The problem> Using the records below, filter out every line that lacks "agent" and copy the rest.

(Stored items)

Segment Open

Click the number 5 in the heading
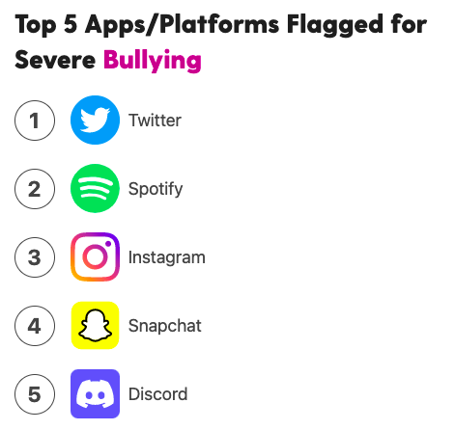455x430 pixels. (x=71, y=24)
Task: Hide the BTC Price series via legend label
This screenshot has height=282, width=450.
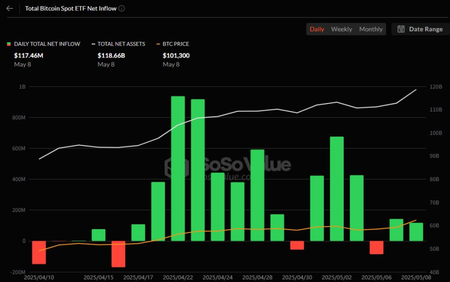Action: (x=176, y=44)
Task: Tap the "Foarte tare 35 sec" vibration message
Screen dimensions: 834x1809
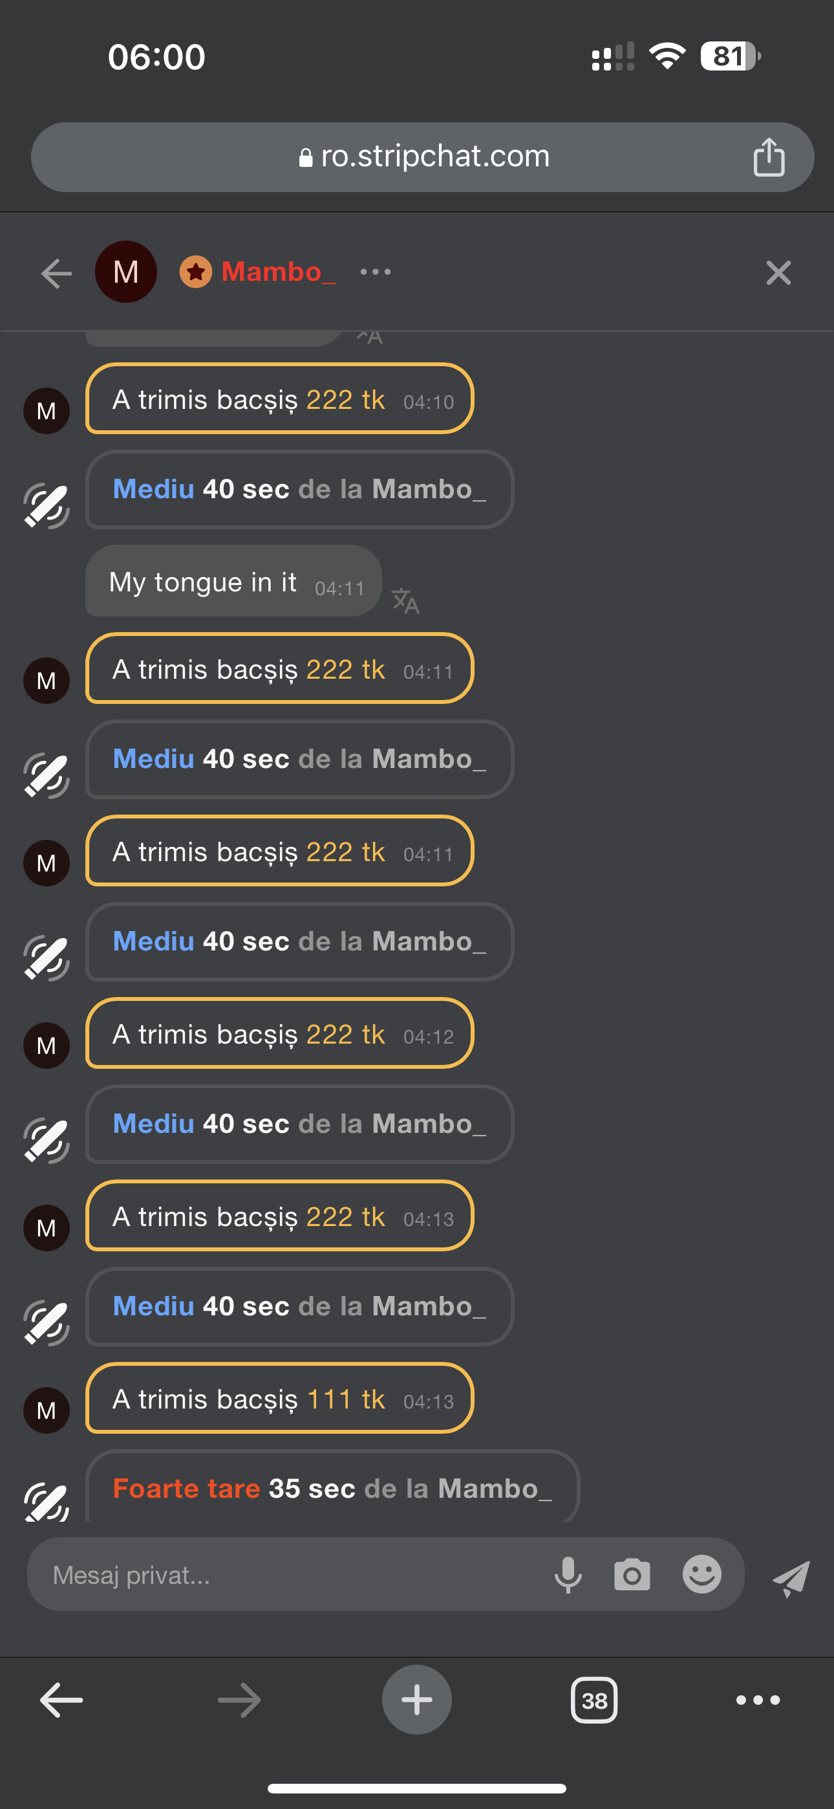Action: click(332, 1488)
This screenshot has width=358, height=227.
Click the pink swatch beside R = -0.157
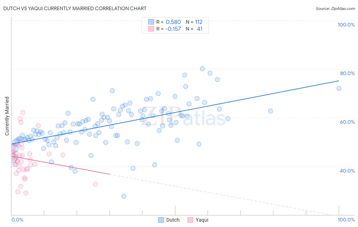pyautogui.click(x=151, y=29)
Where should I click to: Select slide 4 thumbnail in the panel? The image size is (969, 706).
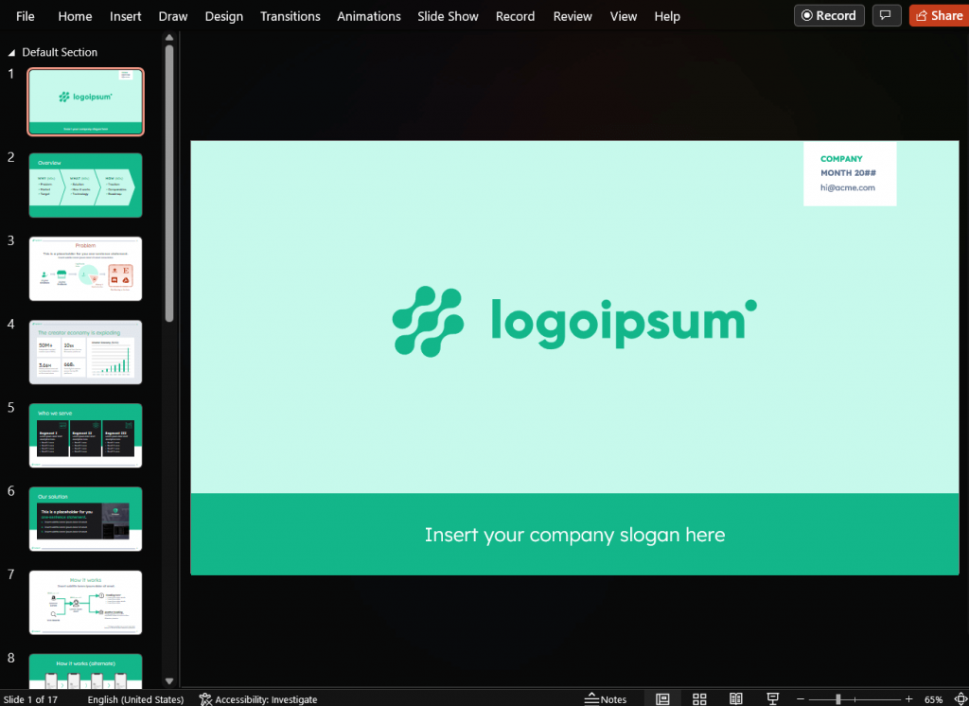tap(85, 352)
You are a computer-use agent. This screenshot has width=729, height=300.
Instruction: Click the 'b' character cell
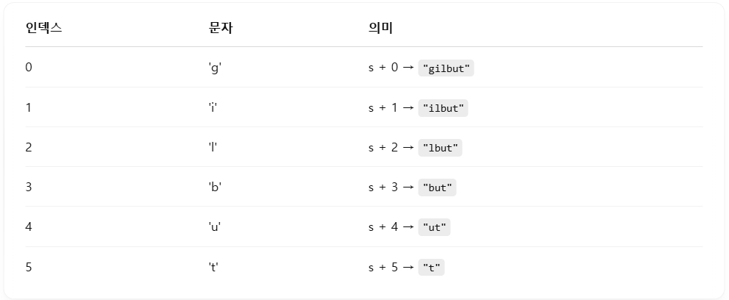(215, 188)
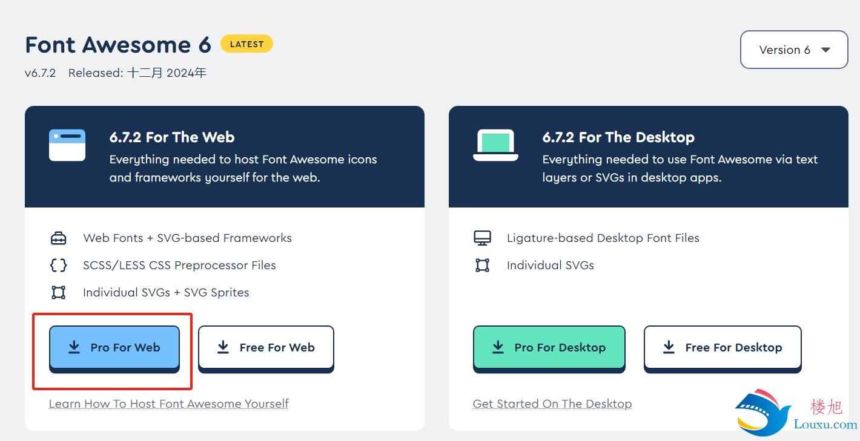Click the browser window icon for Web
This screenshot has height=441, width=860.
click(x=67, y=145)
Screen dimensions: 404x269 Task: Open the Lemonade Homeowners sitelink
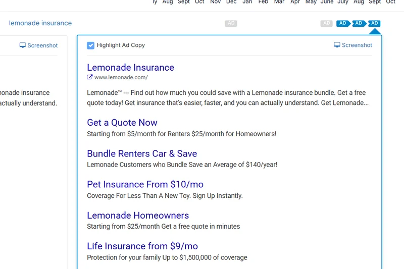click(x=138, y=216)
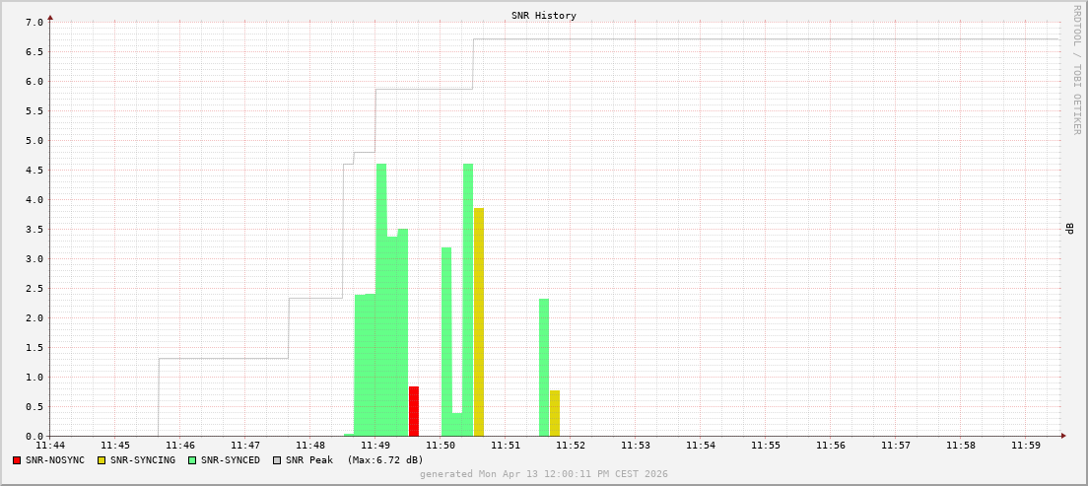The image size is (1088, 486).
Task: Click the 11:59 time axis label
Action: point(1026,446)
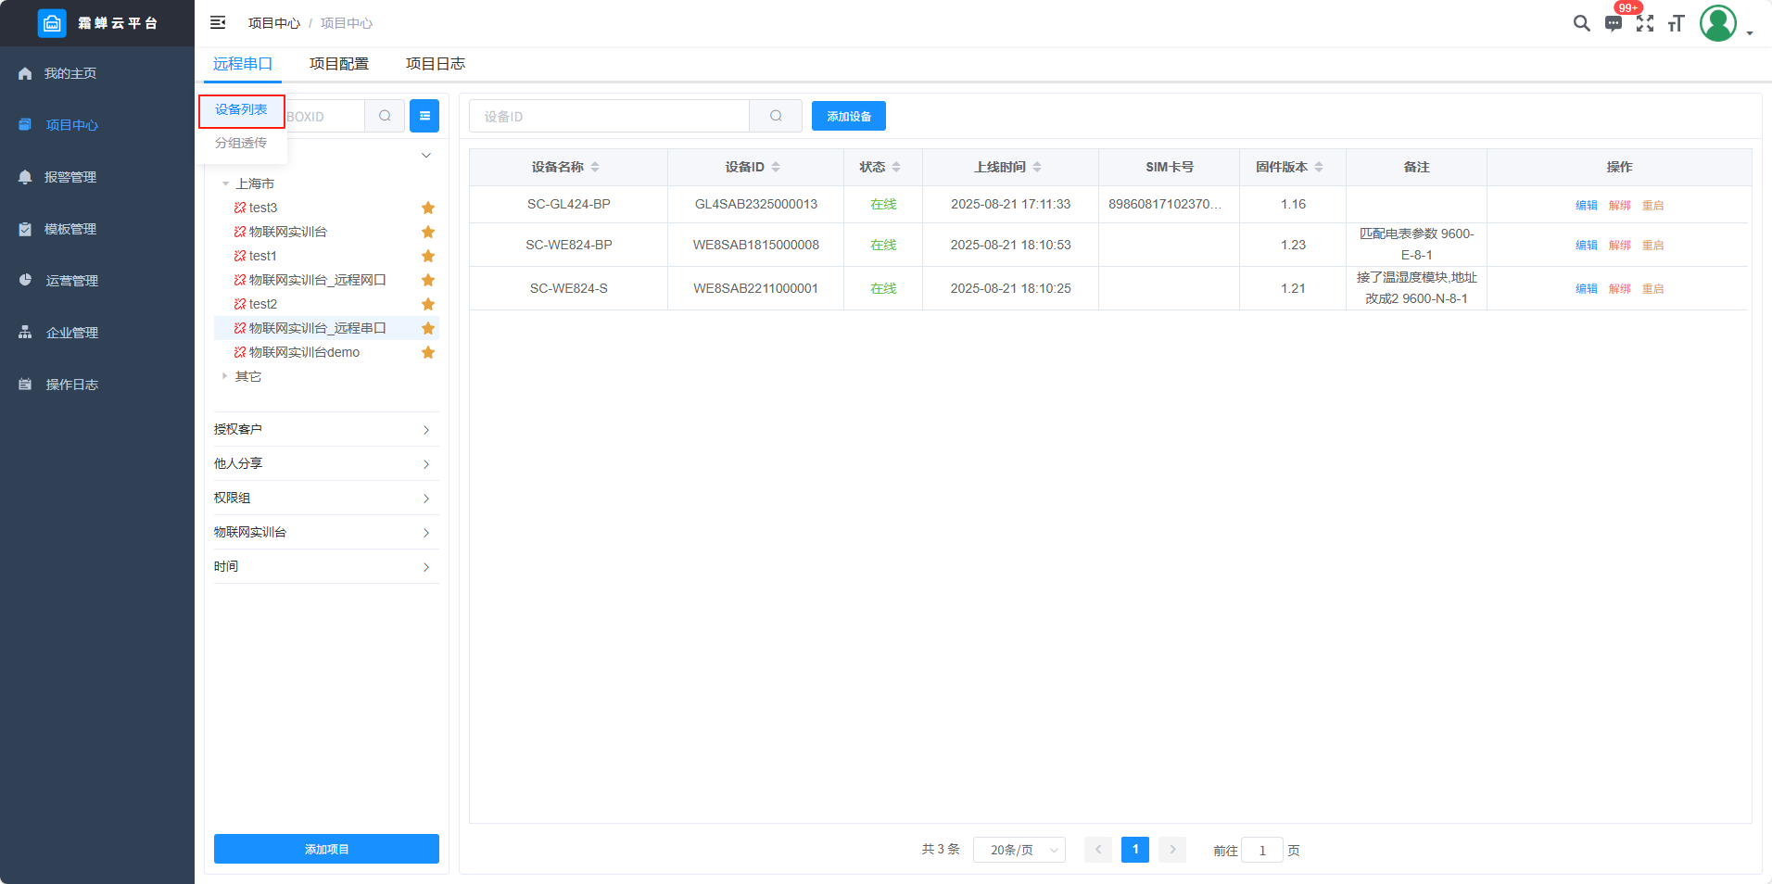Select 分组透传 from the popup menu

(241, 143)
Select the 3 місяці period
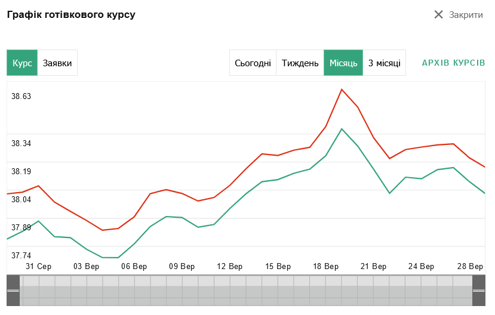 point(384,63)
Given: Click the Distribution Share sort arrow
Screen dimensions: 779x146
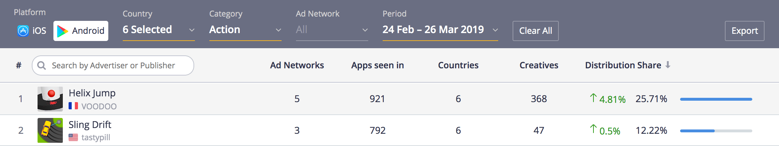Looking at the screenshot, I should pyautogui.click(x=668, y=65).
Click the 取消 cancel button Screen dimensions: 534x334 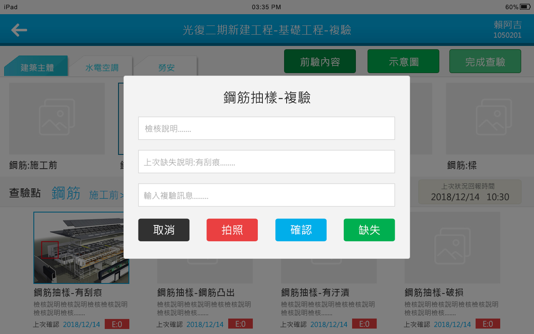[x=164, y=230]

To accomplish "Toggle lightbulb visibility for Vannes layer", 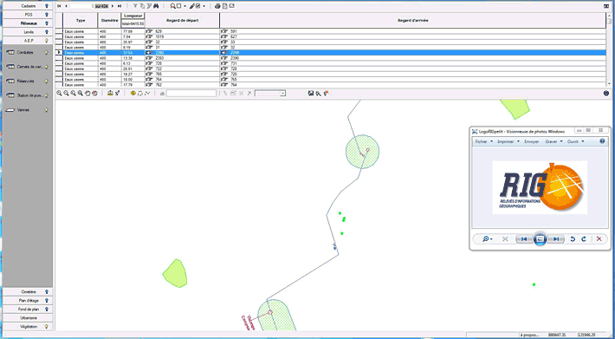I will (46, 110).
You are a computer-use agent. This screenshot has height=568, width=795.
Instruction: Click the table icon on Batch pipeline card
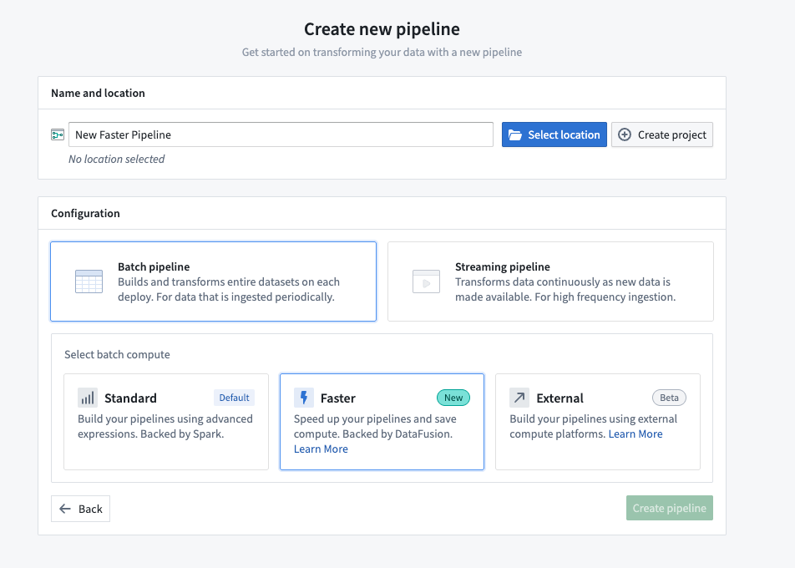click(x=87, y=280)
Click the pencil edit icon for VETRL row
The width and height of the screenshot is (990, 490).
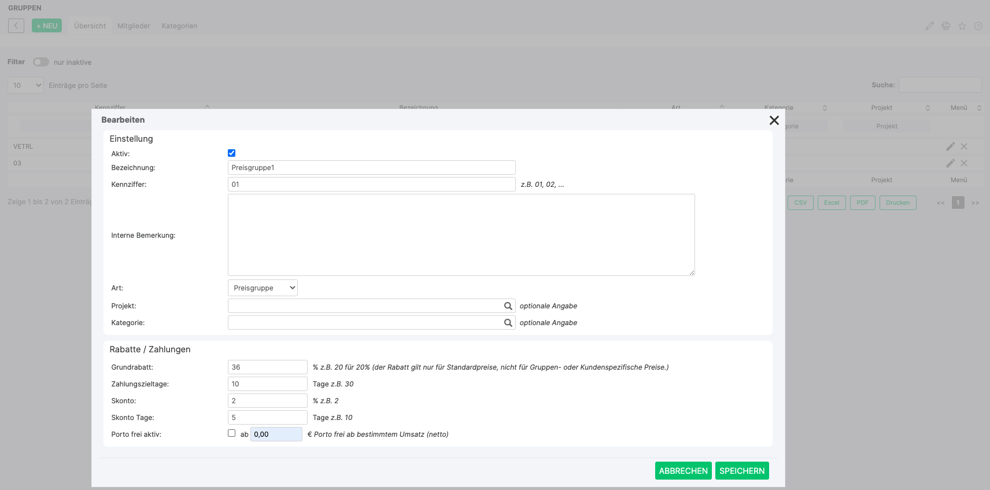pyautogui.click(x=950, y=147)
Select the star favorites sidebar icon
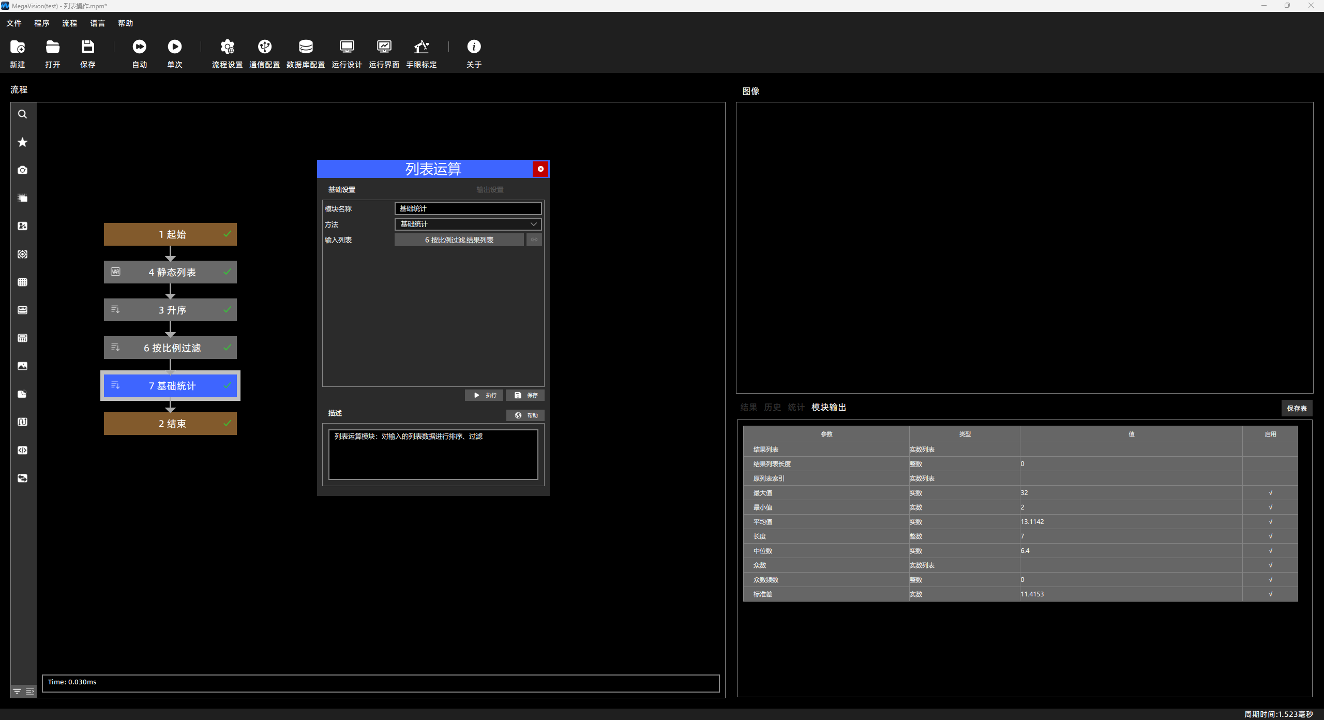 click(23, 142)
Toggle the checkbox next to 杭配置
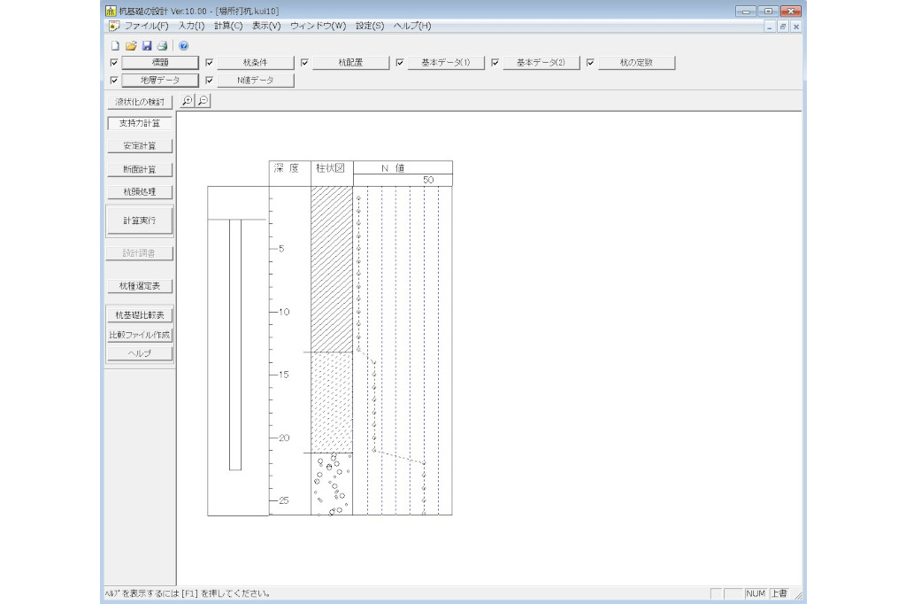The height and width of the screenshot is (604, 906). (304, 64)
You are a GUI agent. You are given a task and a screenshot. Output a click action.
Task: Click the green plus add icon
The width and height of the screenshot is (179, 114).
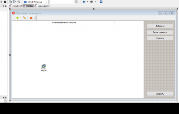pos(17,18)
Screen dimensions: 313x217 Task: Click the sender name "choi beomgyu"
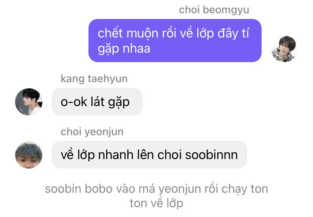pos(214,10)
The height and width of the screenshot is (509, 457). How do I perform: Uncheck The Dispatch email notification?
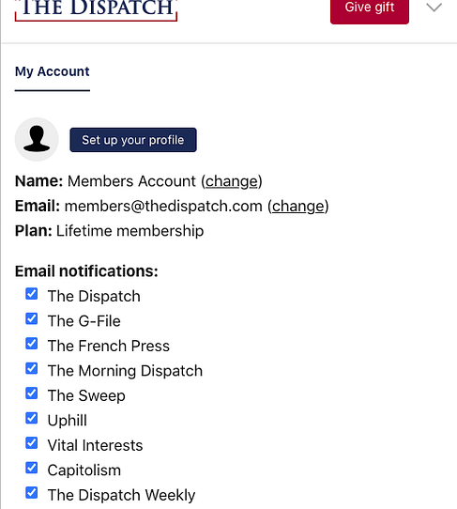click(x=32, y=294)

Segment Closed

Answer to the problem>
You are a computer-use agent. This screenshot has width=729, height=300.
You are a computer-use agent. This screenshot has height=568, width=795.
You are a GUI agent. You are given a task and a screenshot. Output a click action.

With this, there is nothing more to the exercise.